Chris Nunneley also believes something crazy: that George W. Bush is a nice guy.
It's a rather different conclusion than many liberals would make. When we think of Bush's character, we're likely to focus on the administration's proposed budget cuts for veterans, the children indefinitely detained at Abu Ghraib, maybe the story of how the young lad Bush loaded up live frogs with firecrackers in order to watch them explode.
Conservatives see it differently.
"He's very compassionate," says Chris, an intelligent man who's open-minded enough to make listening to liberals a sort of hobby. "If you look at the way he's bucked the far right: I mean, $15 billion for AIDS in Africa!" He speaks at the church services of blacks, and "you don't fake that.
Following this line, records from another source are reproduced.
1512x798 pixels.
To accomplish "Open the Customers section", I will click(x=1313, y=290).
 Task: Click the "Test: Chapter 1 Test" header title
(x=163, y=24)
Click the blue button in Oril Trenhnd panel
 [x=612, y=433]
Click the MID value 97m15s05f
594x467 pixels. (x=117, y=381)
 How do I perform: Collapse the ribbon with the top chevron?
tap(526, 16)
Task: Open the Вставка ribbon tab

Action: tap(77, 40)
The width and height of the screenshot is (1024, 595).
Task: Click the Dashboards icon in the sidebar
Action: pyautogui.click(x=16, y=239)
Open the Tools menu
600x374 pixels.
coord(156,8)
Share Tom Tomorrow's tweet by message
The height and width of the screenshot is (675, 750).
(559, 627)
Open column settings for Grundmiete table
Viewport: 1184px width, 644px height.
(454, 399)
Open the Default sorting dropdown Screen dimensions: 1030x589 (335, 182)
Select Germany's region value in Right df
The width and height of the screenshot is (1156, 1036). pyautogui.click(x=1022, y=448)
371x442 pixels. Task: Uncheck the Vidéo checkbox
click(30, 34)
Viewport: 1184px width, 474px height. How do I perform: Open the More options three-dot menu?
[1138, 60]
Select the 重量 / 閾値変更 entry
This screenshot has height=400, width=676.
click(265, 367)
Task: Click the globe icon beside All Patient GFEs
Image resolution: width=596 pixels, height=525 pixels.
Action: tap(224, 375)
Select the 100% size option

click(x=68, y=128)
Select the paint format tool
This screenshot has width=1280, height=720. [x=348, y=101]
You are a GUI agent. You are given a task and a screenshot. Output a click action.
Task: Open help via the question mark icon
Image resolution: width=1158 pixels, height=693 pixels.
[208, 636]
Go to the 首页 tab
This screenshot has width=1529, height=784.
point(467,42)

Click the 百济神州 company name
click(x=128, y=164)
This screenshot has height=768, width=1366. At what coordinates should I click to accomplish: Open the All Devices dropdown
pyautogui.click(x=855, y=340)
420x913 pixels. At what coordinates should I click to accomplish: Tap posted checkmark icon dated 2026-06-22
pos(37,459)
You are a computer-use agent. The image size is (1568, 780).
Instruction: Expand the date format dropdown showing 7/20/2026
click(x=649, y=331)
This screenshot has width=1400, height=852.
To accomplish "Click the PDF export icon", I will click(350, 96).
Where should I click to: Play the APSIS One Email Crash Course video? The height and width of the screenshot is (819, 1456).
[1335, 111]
That's not just a photo op."
Of course, two years after Bush made his pledge, only 2 percent of the AIDS money has been distributed (in any event, it will mainly go to drug companies). And appearing earnest in the presence of African Americans has been a documented Bush strategy for wooing moderate voters since the beginning.
So what does a conservative say when such "nice guy" jazz is challenged? Say, when you ask whether a nice guy would invade a country at the cost of untold innocent lives on the shakiest of pretenses? Or, closer to home, whether he would (as Bush did in late 2000) go on a fishing trip while his daughter was undergoing surgery, and use the world's media to mockingly order her to clean her room while he was away? Doesn't signify with Chris. "If you're in one camp, the idea of being firm, 'tough love,' is very popular. If you're in another, you can say, 'Well, that's just mean!' On my side, well, I like the whole idea of 'tough love.' "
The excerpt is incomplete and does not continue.